Wednesday, December 7, 2011

What to wear

I've decided that yoga pants, a T-shirt, and sneakers are perfectly acceptable to wear seven days a week. What not to Wear TV folks, come talk to me when your day revolves around a 3-hour schedule that consists of breast feeding, bottle feeding for forty minutes, playing with an infant for an hour (singing "The Wheels on the Bus" and "On the Road Again" over and over, dangling toys in baby's face, cheering him on during "tummy time," "reading" picture books, intermittent diaper changes), and then trying to get him down for an hour nap as fast as possible so that you can, in that hour, do any combination of the following: eat a bowl of cereal, shower, pay bills, make and eat a sandwich, do dishes, laundry, nap, vacuum, give dogs much needed attention, get on the computer to buy more formula and wipes, research day cares, work on the freelance project you took on before baby was born, search job postings and/or write a cover letter even though you have no desire to go back to work. And when you hear baby making noise ten minutes earlier than he is supposed to (Aren't you entitled to the full one-hour nap?), you will beg under your breath, "Please don't wake up; please don't wake up." He will let out a wail, and you will look down at yourself in those yoga pants and that T-shirt, remember that you made it out of your pajamas that morning, and say, "Damn, I look good," before you begin the 3-hour cycle again. I am learning that part of being a good mom means being forgiving of myself where and when I can.

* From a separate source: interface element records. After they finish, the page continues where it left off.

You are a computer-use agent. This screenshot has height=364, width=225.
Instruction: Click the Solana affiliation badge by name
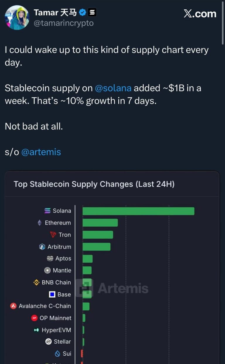tap(92, 13)
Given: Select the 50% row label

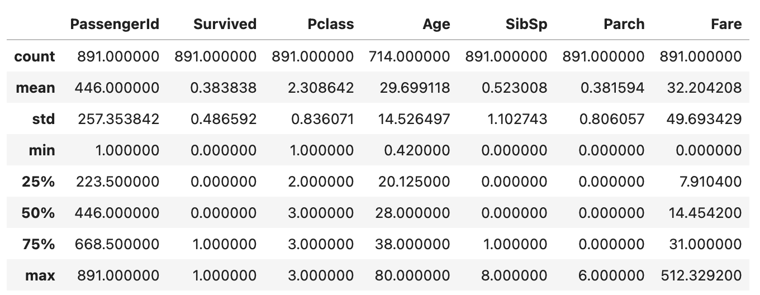Looking at the screenshot, I should click(39, 213).
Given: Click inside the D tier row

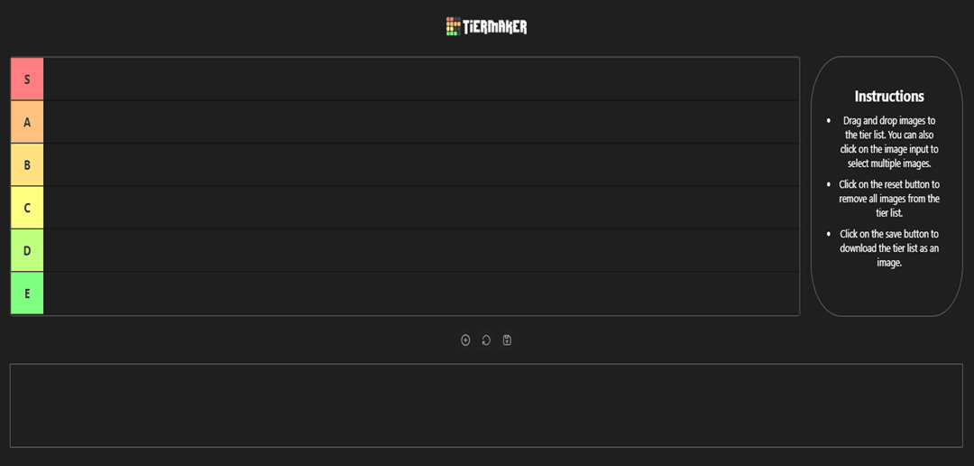Looking at the screenshot, I should (x=421, y=251).
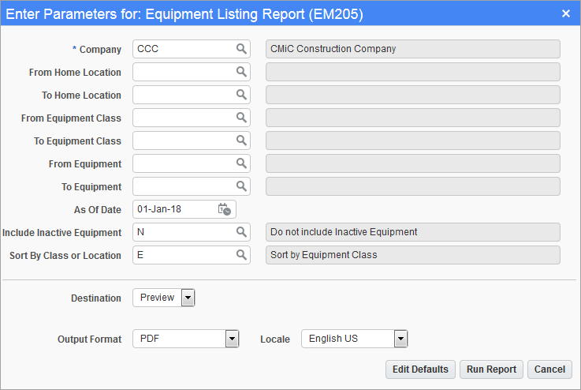Click the Run Report button

pos(491,369)
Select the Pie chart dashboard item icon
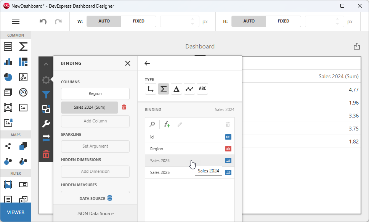Image resolution: width=369 pixels, height=222 pixels. point(8,77)
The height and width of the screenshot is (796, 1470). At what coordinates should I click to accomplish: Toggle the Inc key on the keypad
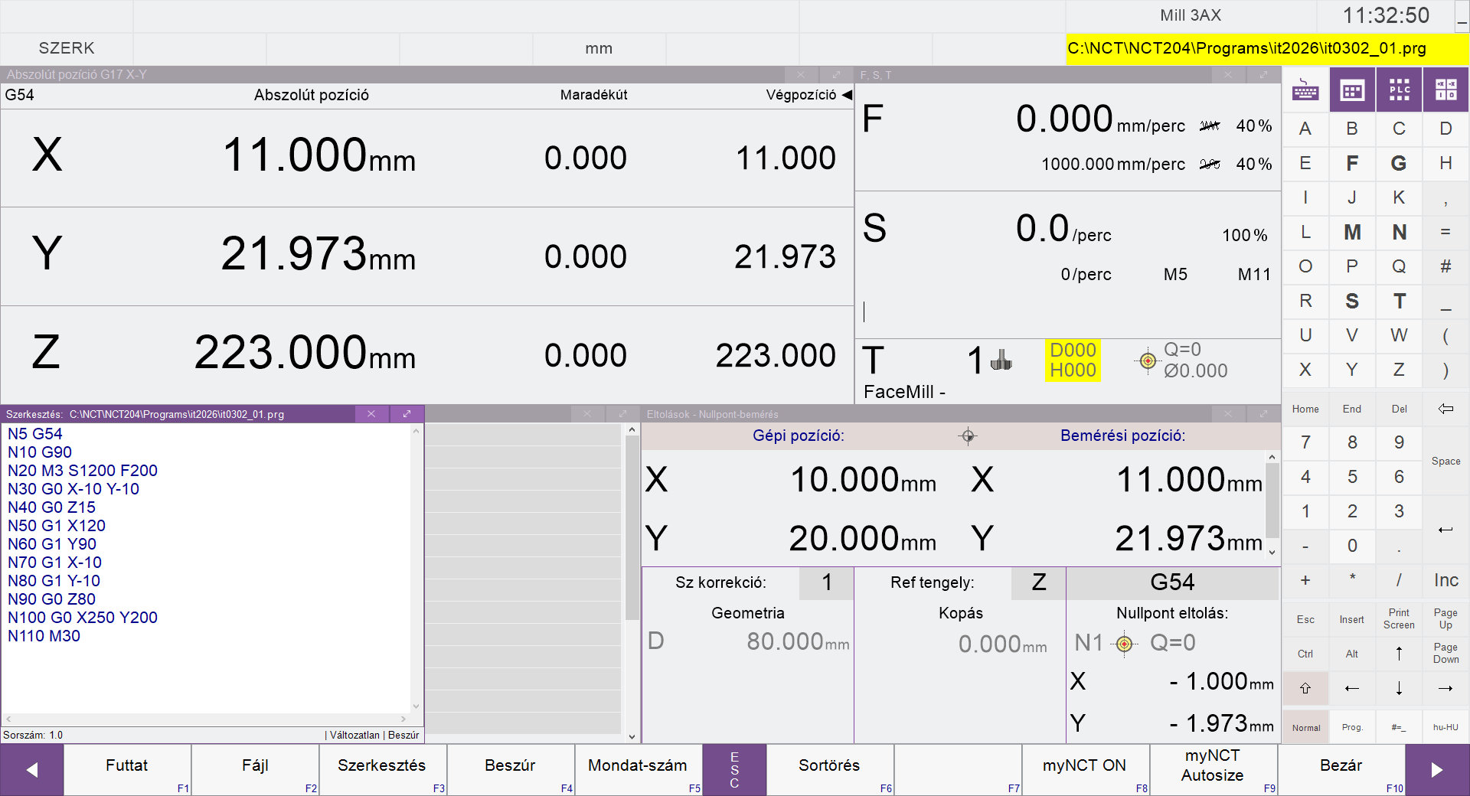click(1446, 580)
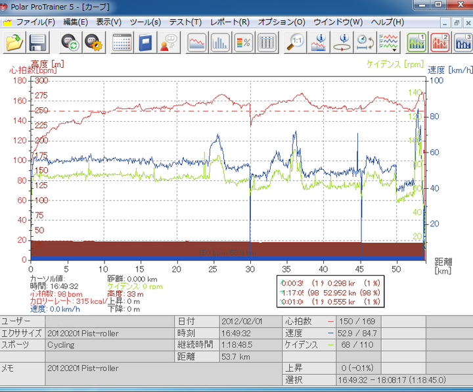Expand the オプション(O) menu

(x=281, y=22)

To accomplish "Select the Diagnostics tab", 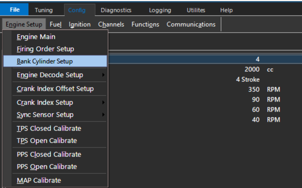I will coord(116,10).
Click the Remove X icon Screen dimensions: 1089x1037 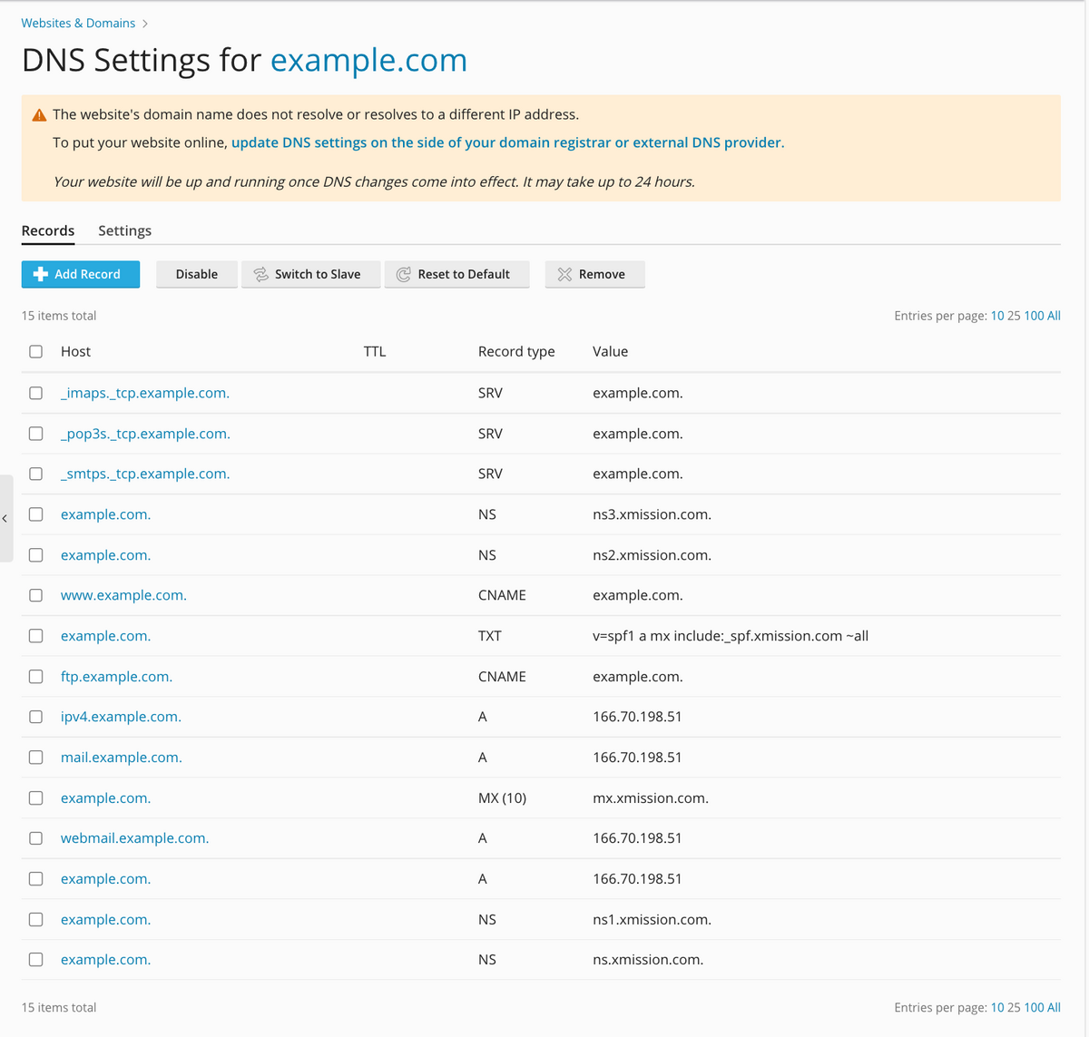click(x=564, y=274)
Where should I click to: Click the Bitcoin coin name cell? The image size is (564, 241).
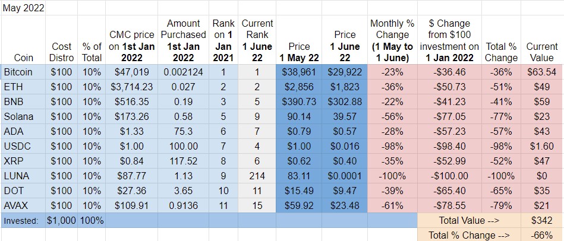coord(23,72)
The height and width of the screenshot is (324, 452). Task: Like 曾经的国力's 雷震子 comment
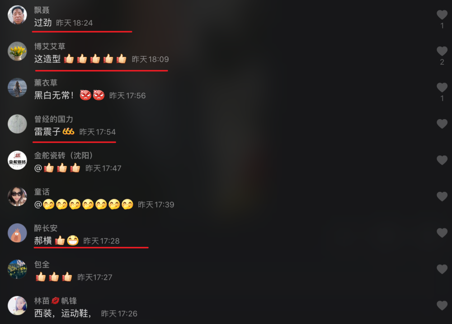pyautogui.click(x=442, y=124)
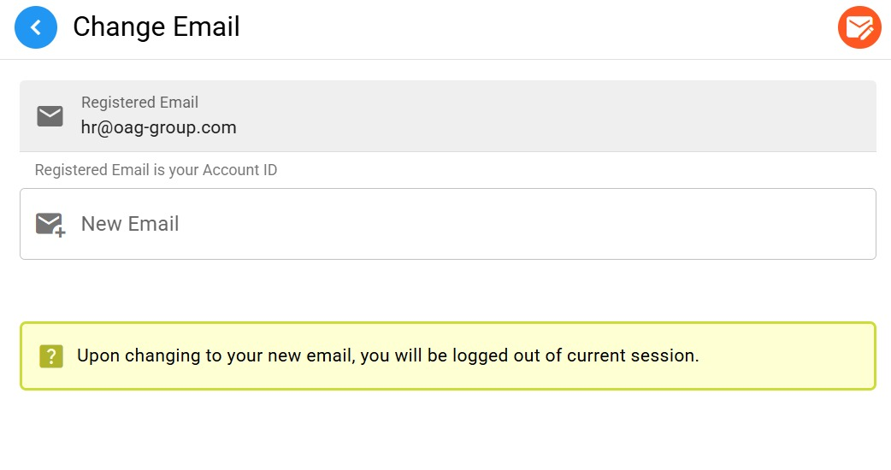The width and height of the screenshot is (891, 470).
Task: Click the word "Registered" in the hint text
Action: click(x=71, y=170)
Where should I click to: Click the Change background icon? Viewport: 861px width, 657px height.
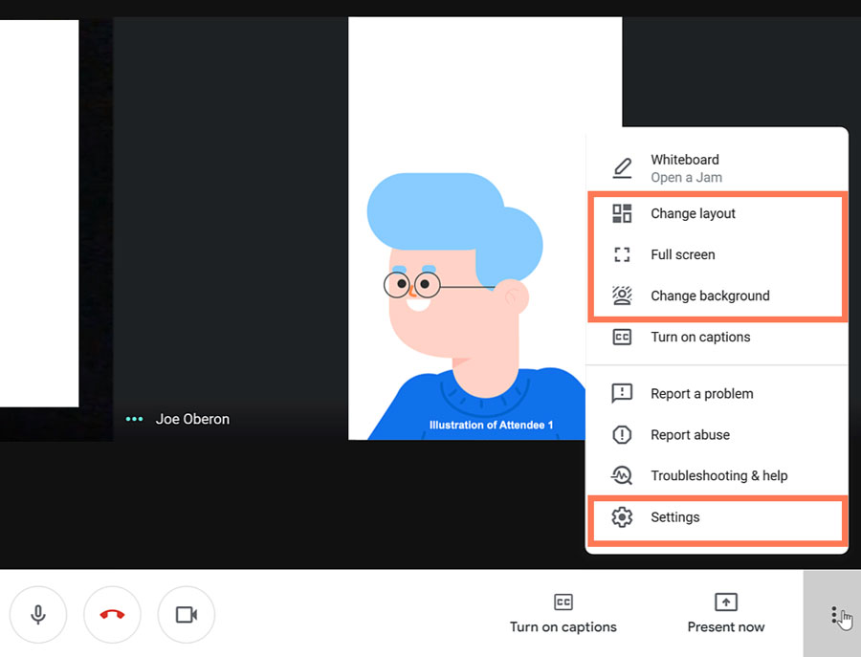click(x=623, y=296)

  1. I'll admit I found the woman from What Not To Wear very attractive until I watched the show and now I generally feel very "leave that poor woman alone" when I see them in the commercials forever aghast at what we mere mortals dare pick to cover our shameful bodies. I want her to just hook people up with some new clothes without the shitty attitude.

    Glad you are blogging again!

  2. Oh girl, it doesn't sound easy but if you can keep your sense on humor and your wits about you I think you'll have this mastered before too long.
    I have three weeks to go before I am in your shoes. Please keep writing, somehow I think it will help keep me sane.